Do you remember the film BEING THERE with Peter Sellers, a simple-minded gardener whose only contact with life comes through platitudes he has heard?  He is mistaken for being wise, but he is essentially clueless.

When I was a girl—maybe in junior high (which translates to “middle school”), I wrote the sentence “Stuffed so full of fairytales, the world is an illusion.”  I was referring to my sisters and me as we spent years sitting in front of fairytale books or the television, absorbing stories of princesses and romantic oddball comedies as though they were instruction manuals.  One sister took THE PRINCESS BRIDE as a model of what a love relationship should look like.  How did that turn out for her in real life?  Not well.

Our parents had an idea that if they sheltered their all-girl family from everything ugly, we would become pure and sweet and stay that way.  What happened was we were left incredibly naïve.  For example, what happens in romantic comedies when the female lead keeps putting the male lead down or even ignores him altogether?  He follows after her, hopelessly obsessed with changing her mind.  What happens in real life?  He leaves.

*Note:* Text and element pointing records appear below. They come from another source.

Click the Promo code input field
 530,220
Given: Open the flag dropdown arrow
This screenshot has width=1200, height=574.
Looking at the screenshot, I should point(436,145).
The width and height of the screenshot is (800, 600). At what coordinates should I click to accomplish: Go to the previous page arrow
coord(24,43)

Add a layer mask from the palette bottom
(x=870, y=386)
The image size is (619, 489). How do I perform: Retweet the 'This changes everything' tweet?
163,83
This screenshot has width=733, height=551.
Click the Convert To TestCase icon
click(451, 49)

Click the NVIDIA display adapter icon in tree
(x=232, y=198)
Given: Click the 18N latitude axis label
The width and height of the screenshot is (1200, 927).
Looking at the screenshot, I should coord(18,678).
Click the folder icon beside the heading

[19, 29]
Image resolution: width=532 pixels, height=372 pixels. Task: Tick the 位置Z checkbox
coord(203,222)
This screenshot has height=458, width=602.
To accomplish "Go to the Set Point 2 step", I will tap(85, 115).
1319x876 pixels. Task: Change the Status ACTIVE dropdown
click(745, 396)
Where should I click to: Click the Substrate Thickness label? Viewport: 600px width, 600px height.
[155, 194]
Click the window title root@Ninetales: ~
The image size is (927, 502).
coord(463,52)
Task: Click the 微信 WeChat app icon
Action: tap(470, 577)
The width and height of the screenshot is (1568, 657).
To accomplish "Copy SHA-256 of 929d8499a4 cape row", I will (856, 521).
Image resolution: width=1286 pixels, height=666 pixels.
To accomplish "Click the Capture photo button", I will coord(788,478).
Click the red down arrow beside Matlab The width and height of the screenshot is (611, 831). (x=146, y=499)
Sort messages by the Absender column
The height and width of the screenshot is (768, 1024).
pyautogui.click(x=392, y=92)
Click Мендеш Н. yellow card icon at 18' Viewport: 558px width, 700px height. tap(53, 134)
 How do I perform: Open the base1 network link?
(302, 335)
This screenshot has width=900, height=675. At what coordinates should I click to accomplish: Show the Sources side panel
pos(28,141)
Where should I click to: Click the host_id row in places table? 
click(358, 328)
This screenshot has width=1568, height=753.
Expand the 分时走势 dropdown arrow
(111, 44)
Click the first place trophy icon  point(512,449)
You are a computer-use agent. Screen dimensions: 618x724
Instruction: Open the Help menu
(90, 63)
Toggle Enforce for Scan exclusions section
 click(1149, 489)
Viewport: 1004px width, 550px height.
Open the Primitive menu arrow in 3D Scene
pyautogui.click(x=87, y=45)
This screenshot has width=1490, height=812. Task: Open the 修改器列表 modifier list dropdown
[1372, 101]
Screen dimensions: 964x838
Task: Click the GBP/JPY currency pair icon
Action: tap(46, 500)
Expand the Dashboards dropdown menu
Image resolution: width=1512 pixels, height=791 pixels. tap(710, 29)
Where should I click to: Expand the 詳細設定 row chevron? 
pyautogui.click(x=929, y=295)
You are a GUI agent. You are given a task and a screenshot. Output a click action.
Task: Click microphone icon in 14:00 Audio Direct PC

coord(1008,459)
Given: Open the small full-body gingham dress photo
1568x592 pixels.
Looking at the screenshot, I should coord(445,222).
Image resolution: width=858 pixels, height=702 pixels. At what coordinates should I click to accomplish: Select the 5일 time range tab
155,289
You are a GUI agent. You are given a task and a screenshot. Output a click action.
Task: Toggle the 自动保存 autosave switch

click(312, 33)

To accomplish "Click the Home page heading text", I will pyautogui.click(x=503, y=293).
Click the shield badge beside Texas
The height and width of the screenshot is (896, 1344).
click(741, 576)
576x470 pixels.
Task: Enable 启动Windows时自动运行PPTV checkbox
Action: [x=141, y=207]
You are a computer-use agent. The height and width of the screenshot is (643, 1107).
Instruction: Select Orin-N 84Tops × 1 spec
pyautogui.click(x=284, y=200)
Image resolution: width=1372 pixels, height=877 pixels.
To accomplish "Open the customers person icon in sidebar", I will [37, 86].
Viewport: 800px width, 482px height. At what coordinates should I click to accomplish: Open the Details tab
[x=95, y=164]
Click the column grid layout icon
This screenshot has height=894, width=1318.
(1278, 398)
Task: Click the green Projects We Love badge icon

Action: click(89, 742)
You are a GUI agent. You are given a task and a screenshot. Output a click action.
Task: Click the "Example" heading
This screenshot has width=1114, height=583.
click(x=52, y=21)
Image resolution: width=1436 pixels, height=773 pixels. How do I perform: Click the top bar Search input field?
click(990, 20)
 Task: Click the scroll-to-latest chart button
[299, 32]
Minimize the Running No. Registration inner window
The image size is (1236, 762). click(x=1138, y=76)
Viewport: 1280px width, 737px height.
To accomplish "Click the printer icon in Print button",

The heroes in the old stories and films were always handsome, brave, and true.  I spent years scorning the boys in my class because they didn’t match up to the characters actors like Cary Grant created on screen.  I searched in vain for guys who looked remotely similar to the animated princes who rode in to save Cinderella or Sleeping Beauty or Snow White.  The boys in my class belched and acted silly.

In those days, the heroines were hopelessly guileless.  They had no hope of surviving without a hero to ride to the rescue.  Even as a child, I couldn’t figure out why the leading ladies could sing so well but couldn’t think critically at all.  Newer animated films, of course, feature much stronger females.  However, when I recently asked a five-year-old if the girls in her games of pretend always had to be married, she told me, “Of course!”  Nearly every story pairs off the leads.  The little girls understand the message.

What’s wrong with a fairytale view of life?  Optimism is good, unless it means ignoring reality—pretending not to see bullying or poverty or injustice.  Ignoring reality results in letting other people make the hard decisions.  It results in allowing injustices and cruelties to go on and on.  Young women who grow up believing someone has to take care of them are vulnerable and often unhappy.  Women who grow up believing women must be young and seductive to be valuable end up depressed and depressing.  In fairytales, magic and gold solve the problems.  In real life, people must solve their own problems.  As much as I love fantasy and romance, we should never drink so deeply of the brew that the world becomes an illusion.

One comment on “Stuffed So Full of Fairytales, The World is an Illusion

  1. Chelo Diaz-Ludden
    June 7, 2015

    I think a lot of people take the fairy tale for reality when it should be a metaphor.